SUPPLIED MATERIAL: Begin

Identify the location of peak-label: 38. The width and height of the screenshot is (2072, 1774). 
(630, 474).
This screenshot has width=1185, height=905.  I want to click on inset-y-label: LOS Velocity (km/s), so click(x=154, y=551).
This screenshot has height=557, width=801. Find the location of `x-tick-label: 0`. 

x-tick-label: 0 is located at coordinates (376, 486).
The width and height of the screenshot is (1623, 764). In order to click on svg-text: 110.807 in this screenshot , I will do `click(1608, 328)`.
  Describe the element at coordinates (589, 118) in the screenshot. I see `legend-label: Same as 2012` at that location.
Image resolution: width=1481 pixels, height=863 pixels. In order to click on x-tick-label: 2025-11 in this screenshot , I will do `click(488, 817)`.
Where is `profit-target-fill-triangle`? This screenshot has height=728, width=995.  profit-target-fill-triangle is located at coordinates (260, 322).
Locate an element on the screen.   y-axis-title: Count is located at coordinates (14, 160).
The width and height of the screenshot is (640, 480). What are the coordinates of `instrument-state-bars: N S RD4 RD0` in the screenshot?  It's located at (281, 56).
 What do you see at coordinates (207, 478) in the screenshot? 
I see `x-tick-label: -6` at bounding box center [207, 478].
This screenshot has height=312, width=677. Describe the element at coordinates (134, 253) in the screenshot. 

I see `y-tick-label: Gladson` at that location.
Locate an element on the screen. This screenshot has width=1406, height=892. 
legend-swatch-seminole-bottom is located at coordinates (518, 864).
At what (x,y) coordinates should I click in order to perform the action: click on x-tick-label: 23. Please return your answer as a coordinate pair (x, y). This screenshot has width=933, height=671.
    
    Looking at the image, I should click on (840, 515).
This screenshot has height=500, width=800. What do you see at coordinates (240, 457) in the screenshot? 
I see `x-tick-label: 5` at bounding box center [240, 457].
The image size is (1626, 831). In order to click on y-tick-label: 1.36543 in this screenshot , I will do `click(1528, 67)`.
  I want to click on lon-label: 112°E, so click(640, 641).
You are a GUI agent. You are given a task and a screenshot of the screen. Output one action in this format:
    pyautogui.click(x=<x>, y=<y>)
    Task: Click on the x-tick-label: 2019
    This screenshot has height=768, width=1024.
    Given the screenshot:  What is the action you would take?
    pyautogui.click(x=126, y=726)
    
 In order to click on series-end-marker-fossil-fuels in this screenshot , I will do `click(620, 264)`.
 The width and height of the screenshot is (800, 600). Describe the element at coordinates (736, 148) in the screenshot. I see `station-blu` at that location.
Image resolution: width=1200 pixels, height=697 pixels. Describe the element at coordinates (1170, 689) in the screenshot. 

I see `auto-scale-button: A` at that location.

SUPPLIED MATERIAL: End

▶ _WHAT YOU NEED TO DO_
Can you put the material from the line with "This screenshot has height=312, width=677." up to and including the line with "legend-swatch-seminole-bottom is located" into a two-column CSV headed input and output? Give one row for each text and its answer, with each in a single quoted field and line breaks turned into spaces.

▶ _WRITTEN SOLUTION_
input,output
"This screenshot has height=312, width=677. Describe the element at coordinates (134, 253) in the screenshot.","I see `y-tick-label: Gladson` at that location."
"Locate an element on the screen. This screenshot has width=1406, height=892.","legend-swatch-seminole-bottom is located at coordinates (518, 864)."